New collaboration is creating skin and hair products with QTL tech to “address unsatisfied consumer demand”

By Kirsty Doolan

- Last updated on GMT

The businesses said this is “the start of a major scientific breakthrough for the global skin and hair care industries”
The businesses said this is “the start of a major scientific breakthrough for the global skin and hair care industries”

Related tags Science Technology efficacy Innovation beauty tech biotech

Two tech businesses are working together to create scientifically validated skin and hair products that they say will reach beyond present technical capabilities and give new levels of efficacy…

Biotechnology business Phenotypeca is collaborating with skin care research technology company, Hexis Lab, to identify and manufacture new products that it said will deliver never-seen-before benefits to skin and hair.

Phenotypeca highlighted the increased demand for “validation of the capabilities claimed in skin care advertising” but flagged that “the complexity of the biology of skin, along with the regulation and safety requirements of such products, has proven a considerable barrier to the innovation of products that can meet this aspiration.”

The two companies are collaborating to address this unsatisfied consumer demand and believed this was “the start of a major scientific breakthrough for the global skin and hair care industries.”

Hexis Lab uses proprietary technology with AI techniques in its platform to study biological processes and predict the behaviour of compounds and ingredients in biological systems.

Meanwhile, Phenotypeca has a Quantitative Trait Locus (QTL) technology platform that can manufacture unique recombinant proteins and peptides, which have proven to be beneficial for skin and hair (and were identified through its collaboration with Hexis Lab).  

The company said its QTL technology combines a proprietary breeding method with genomic-based screening to optimise strains for a given protein and the requirements of its market.

The new technology targets specific variations of critical locations in the genome – known as quantitative trait loci (QTL) – that functionally drive key aspects of protein manufacture. It explained that “these variations are like letters in an alphabet which QTL technology can uniquely identify to exploit the full power of biology, delivering an optimal protein and manufacturing method.”

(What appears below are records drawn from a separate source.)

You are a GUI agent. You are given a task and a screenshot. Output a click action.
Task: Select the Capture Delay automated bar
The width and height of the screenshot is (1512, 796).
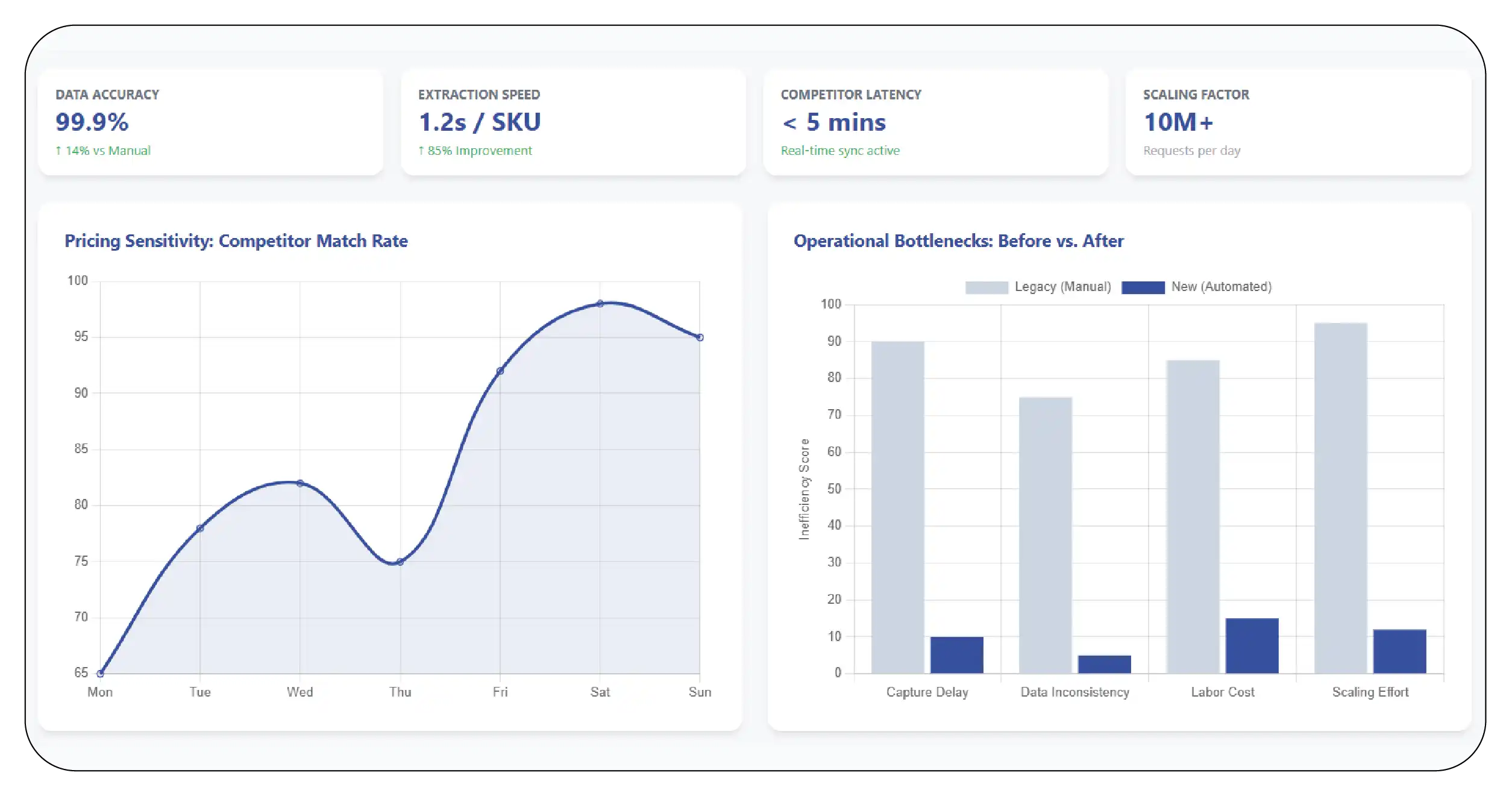[956, 655]
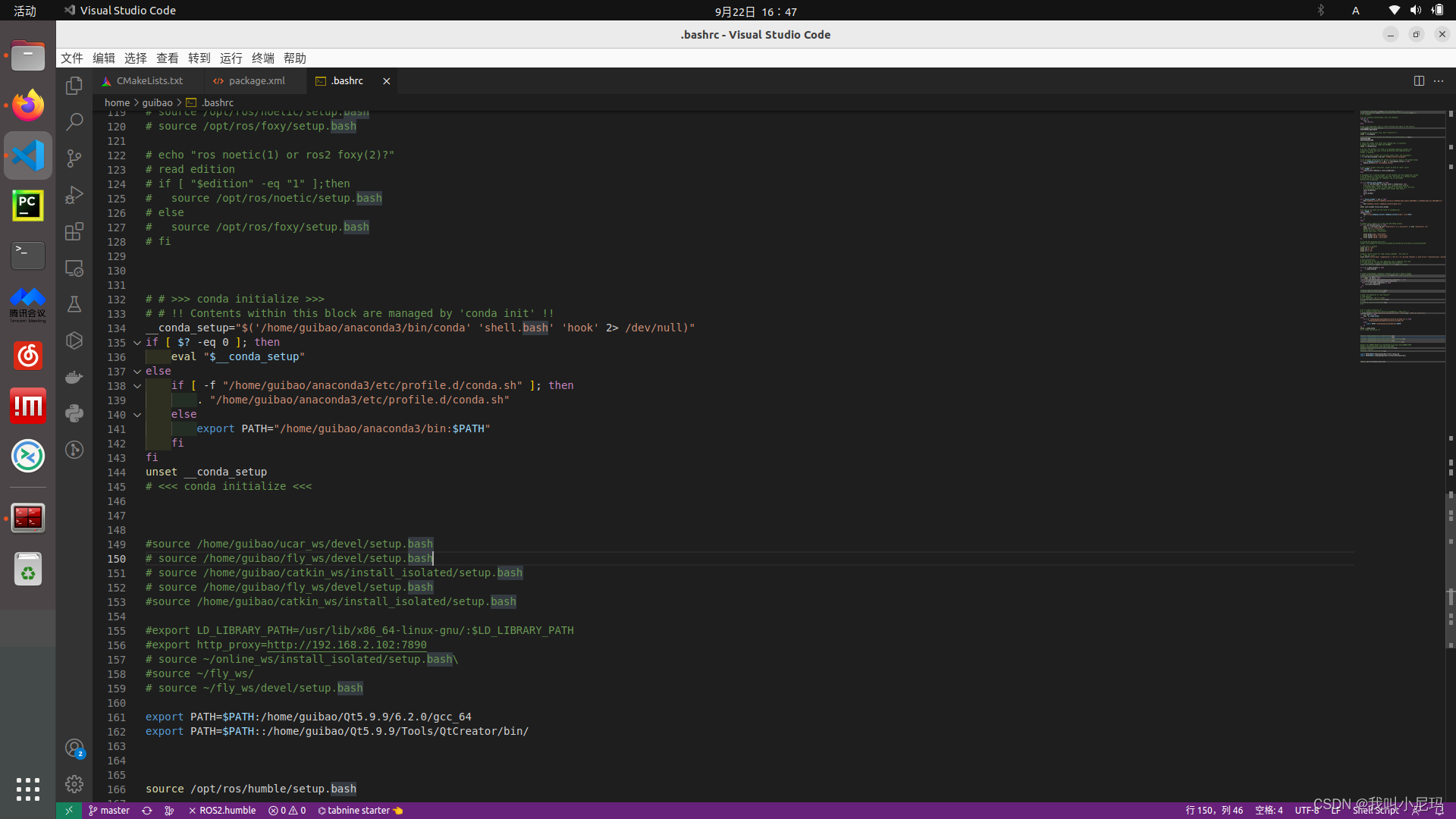Viewport: 1456px width, 819px height.
Task: Open the Manage settings gear
Action: [x=74, y=784]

New skin and hair care products with clear scientific benefits

The beauty and personal care products being created are initially in anti-ageing, deep hair conditioning and other new areas of hair care and skin care. These are set to be available to cosmetics brands for their own product formulations with relevant testing data that will clearly demonstrate the benefits when the testing and strain optimisation completes, which is expected to be in the fourth quarter of 2024 

CEO of Phenotypeca, Johnny Cordiner, highlighted the increased consumer demand for skin care and hair care products that reach beyond the present technical capabilities available.

“To fulfil such demand requires innovation to deliver products that meet such consumer aspirations,” he stated. “However, there are a range of technical challenges that have to be overcome to able to create such breakthrough product.”

He believed that his company’s collaboration with Hexis Lab “directly tackles these technical hurdles”, which will result in products “with capabilities that are new to the market that meet consumer aspirations” that are “validated by scientifically robust data in relevant assays.”

As the biology of skin and hair is highly complex, he said that to develop these new products, the systems within and between cells that drive its function have to be analysed and interpreted, along with the “nature of the faults that can lead to the aesthetics being below the aspirations of consumers”, such as damage or loss of balance caused by ageing, lifestyle choices and environmental factors.  

He explained that to interpret such complexity in its entirety is currently “beyond standard research methods,” but that the specialist complex systems analysis form of AI that HexisLab has can determine how to optimise improved homeostasis of skin and hair so that “AI predictive techniques then identify relevant peptides.”

“The QTL breeding and screening technology then uses the power of evolution with key genomic analysis to generate strains that can optimally manufacture the peptide, proteins or fragments which form the ingredients in the final formulations,” he continued.  

“Each skincare or haircare product will be designed to deliver a benefit to skin or hair that consumers want thereby filling a market demand.”

“For each benefit relevant biomarkers, assays and/or models will be chosen that demonstrate the materials developed have the beneficial impact on skin/hair that is claimed in the marketing materials,” he shared.

The materials are set to be manufactured and supplied either as a concentrate or in a final formulation. Or completely new products can also be developed for brands that wish to meet other market opportunities they have already identified.